Infatti ci sono dei nodi importanti da sciogliere, se il Parlamento Europeo, guidato da Tajani, riuscirà ad ottenere l’attenzione dell’organo istituzionale decisivo.

Il primo nodo è quello della politica africana che dovrebbe persuadere gli Stati africani a collaborare più volenterosamente e utilmente con l’U.E.  che con i grandi predatori e sfruttatori neocoloniali.

Il secondo nodo è quello della stabilità del Medio Oriente, dove la tutela turca, russa e iraniana vale più che la minaccia di Trump e dei Sauditi, stabilità che permetterebbe una utile collaborazione europea alla ricostruzione e ad una osmosi ordinata escludendo ogni ombra neocolonialista.
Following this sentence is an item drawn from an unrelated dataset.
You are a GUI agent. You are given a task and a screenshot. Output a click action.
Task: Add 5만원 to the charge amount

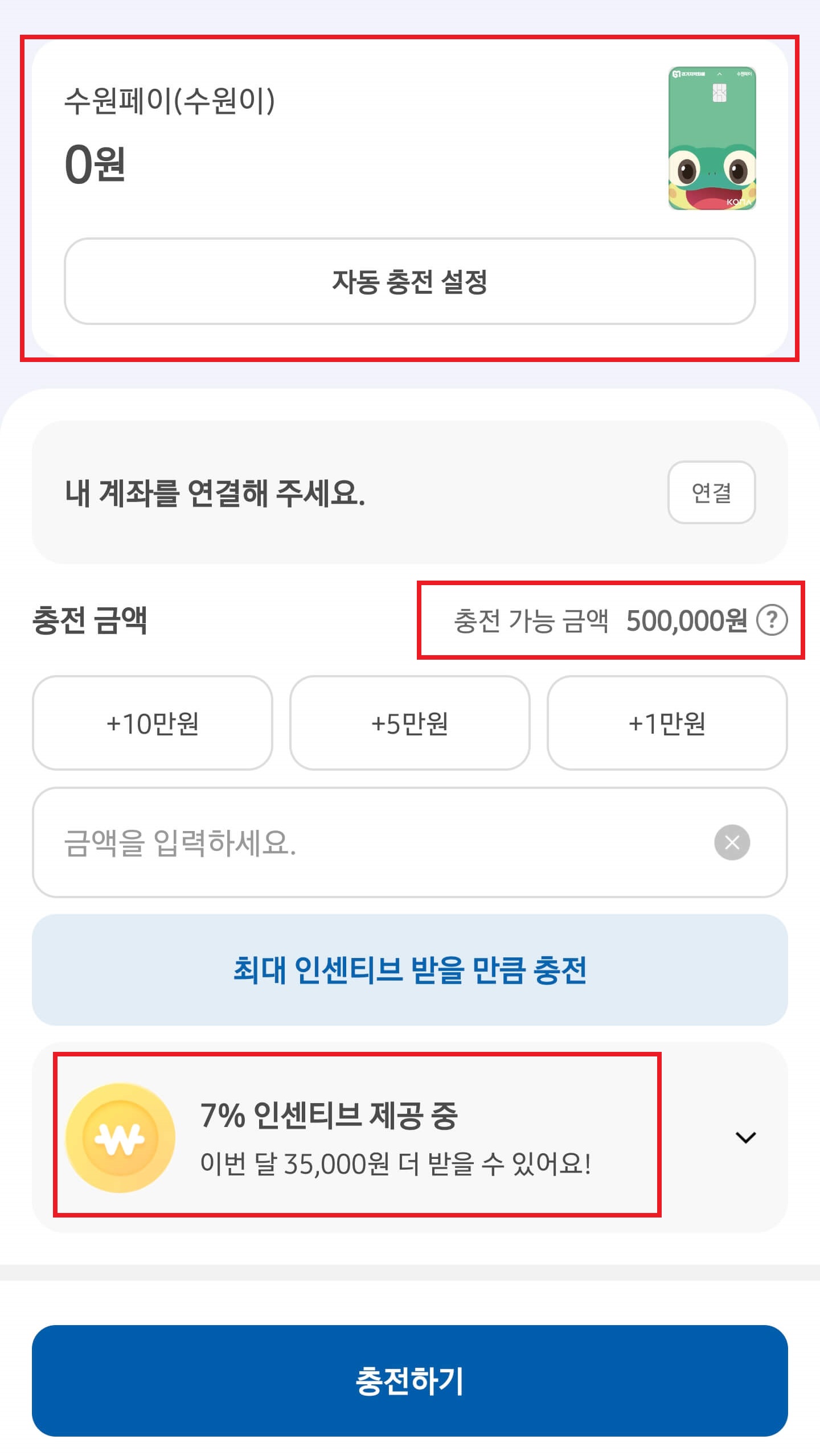[x=409, y=724]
Il terzo nodo è quello del rapporto commerciale euroasiatico con il concordato scambio russo e cinese tramite la zona orientale europea.

E’ possibile, sperabile, anzi, che la Santa Sede abbia l’opportunità di contribuire positivamente allo scioglimento di questi nodi, sia coinvolgendo il Consiglio Episcopale Europeo, sia direttamente, specialmente con l’auspicato evolversi del rapporto con la Russia e con la Cina, tramite l’ecumenismo delle Chiese sia russa sia cinese.
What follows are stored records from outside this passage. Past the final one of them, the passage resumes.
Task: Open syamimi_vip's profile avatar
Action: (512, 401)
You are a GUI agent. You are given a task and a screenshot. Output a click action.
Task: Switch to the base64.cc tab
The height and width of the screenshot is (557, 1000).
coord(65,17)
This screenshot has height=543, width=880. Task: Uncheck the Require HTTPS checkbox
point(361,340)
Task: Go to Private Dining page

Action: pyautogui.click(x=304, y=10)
Nei seguenti cinque anni è previsto l’allargamento dell’Unione Europea ad altri sei Stati balcanici (Bosnia Erzegovina, Montenegro, Albania, Serbia, Kosovo, Macedonia); diventando così l’Unione Europea un colosso con una sua moneta unitaria, potrà fronteggiare l’ipotizzata solidarietà finanziaria BRIC, in vista d’una globalità più armonica.